9. If you change anything on your bike shortly before the event make sure you have had a few rides on it so that you can be sure that it is all run-in and that it is not going to fall off during your marathon.
10. Please make sure that whatever you are going to wear is comfortable and that you have worn it before. It is not much fun riding for 5+ hours in shoes that do not fit.
There are lots of bicycle types around these days with different strengths and weaknesses. If you have the choice of a bike, you probably already know which one is your favourite for the marathons. The general tips obviously apply to all bike tips but to help you to get your marathon machine prepared for the big day have a look under your section for specific tips.
Rigid bikes: light, less vulnerable to technical problems, less comfortable: 1. To increase comfort, it’s worth running a pair of wide tyres to give you extra cushion against the trail buzz
2. 3ins are perfect, but anything up from a 1.95ins tyre is good
3. Running tyre pressures lower than normal will also aid to cushion your ride, but be careful as this will make them more susceptible to pinch punctures as well. Experiment with tyre pressures and find one that works best for you
4. Install thick, cushioning bar grips to aid comfort and wear a pair of gloves with palm padding
5. If you can, install a suspension seat post to keep your perch as comfy as possible.

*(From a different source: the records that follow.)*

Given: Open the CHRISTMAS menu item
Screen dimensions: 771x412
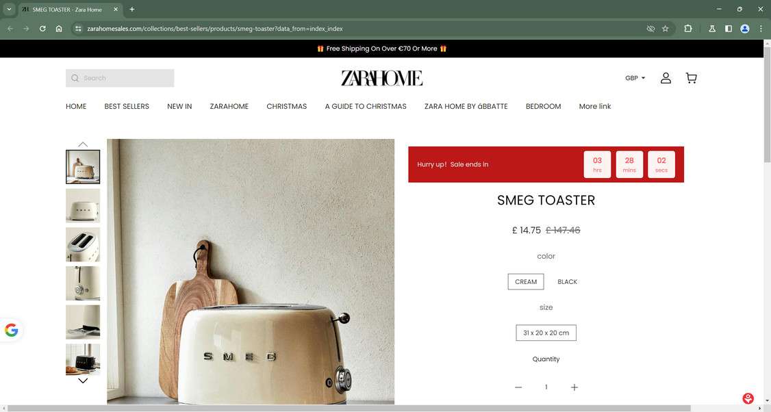Looking at the screenshot, I should tap(287, 106).
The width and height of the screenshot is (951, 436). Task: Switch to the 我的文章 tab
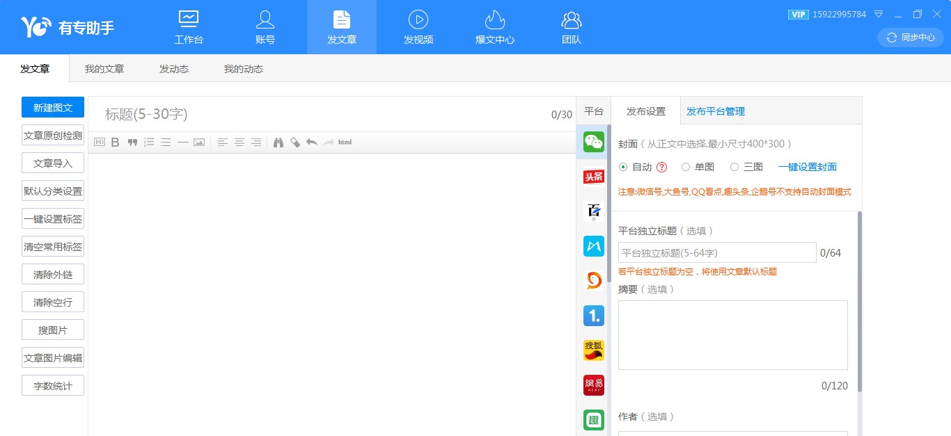pos(104,69)
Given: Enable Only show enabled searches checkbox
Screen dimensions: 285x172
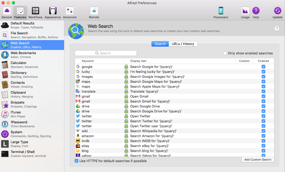Looking at the screenshot, I should pyautogui.click(x=225, y=53).
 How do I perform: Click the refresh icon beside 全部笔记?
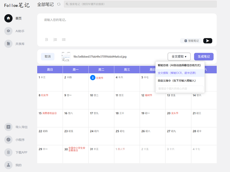tap(59, 4)
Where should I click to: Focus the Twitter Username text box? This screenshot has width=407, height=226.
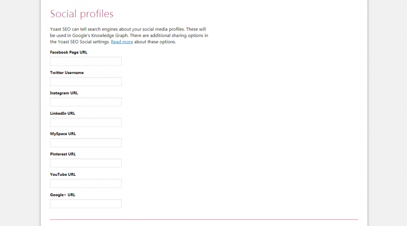pyautogui.click(x=86, y=82)
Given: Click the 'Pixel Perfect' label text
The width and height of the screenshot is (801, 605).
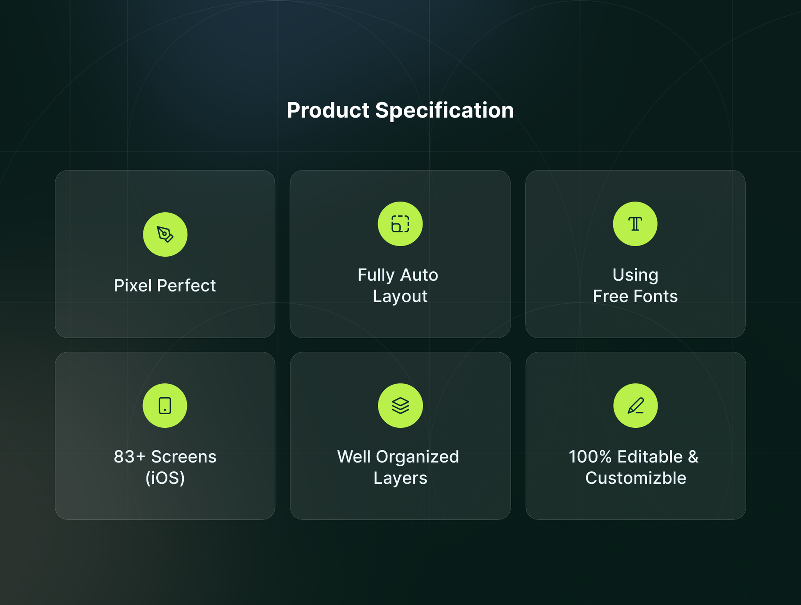Looking at the screenshot, I should click(165, 285).
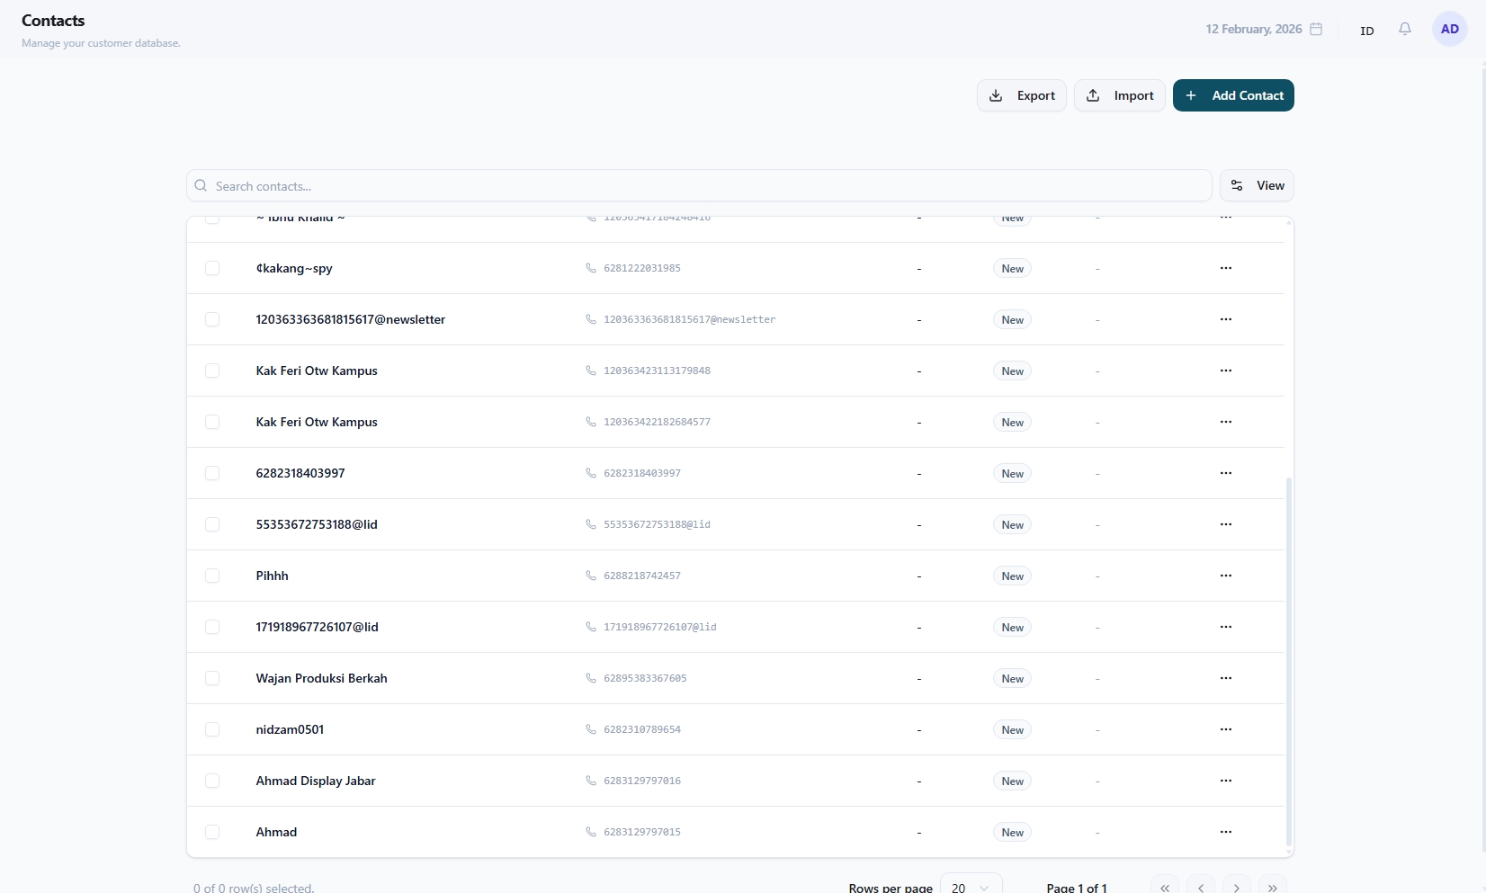Jump to the last page of contacts

click(1272, 887)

XC Hardtail: light, easy to maintain, increase of comfort through suspension forks, good in mud 1. Make sure that your suspension fork is set up correctly for your weight.
2. Install a suspension seat post to take the sting out of the trail for your butt.
Hardcore Hardtail: takes a good beating, can be heavy, most of the time setup for a different purpose 1. If you run a short seat pin swap it for a long version - possibly a suspension seat post - to get you in the best pedaling position. Or if you run your post low, extend it.
2. If you run a very short stem, swap it for something longer to aid pedaling and cross country handling.
3. If you run a single chain ring up front, swap it for a triple ring chainset, and add a front mech and shifter.
4. If you run a heavy-duty wheelset, try to swap them for a lighter XC wheelset. And/or swap the heavy-duty tyres and inner tubes for lighter, XC tyres and tubes.
5. If you run a long travel suspension fork and you have a travel adjust feature, wind the travel down to around 100mm, depending on your frame’s geometry and handling characteristics.
XC Full Suspension: light but comfortable, most people use one of these in the marathons, often needs a little bit of looking after 1. Check that both shocks - front and rear - are set up correctly. We believe that comfort is more important then speed in a marathon so it might be better to run a softer set-up but the final decision is yours.
2. If they have long travel options it’s worth winding the travel down to around 100mm front and rear to keep the benefit of suspension without it hindering climbing and powering through bobbing, unless you run intelligent shocks (like Manitou’s SPVs), on-the-fly travel adjust like Fox’s ‘Itch Switch’, or a mould breaking bike like a Maverick Reposado or a Whyte 46.
3. If you cannot fit a second bottle cage please take a Camelbak.
Long Travel Full Suspension: here starts the fun, slightly heavier than the XC version but more travel to suck up all the bumps and to give you super traction, can be difficult to maintain
1. If you run a single chain ring and chain retention device swap this for a triple chainset and add a front mech and shifters.
2. If you run a very short stem, consider swapping it for a longer one to get a better position on the bike.
3. Swap any heavyweight wheelset, tyres or tubes for more XC specific lightweight versions wherever possible.
4. Make sure the shocks are set up correctly, and it might pay to put more pressure than normal to stiffen them up so you don’t lose all your energy through suspension ‘bob’. You don’t have to worry about this too much though if you run intelligent shocks like Manitou SPVs or have on the fly adjusters.
5. Use SPD-style clipless pedals if you don’t already.
6. Put a long seat post on the bike that will let you reach a suitable and comfortable pedaling position.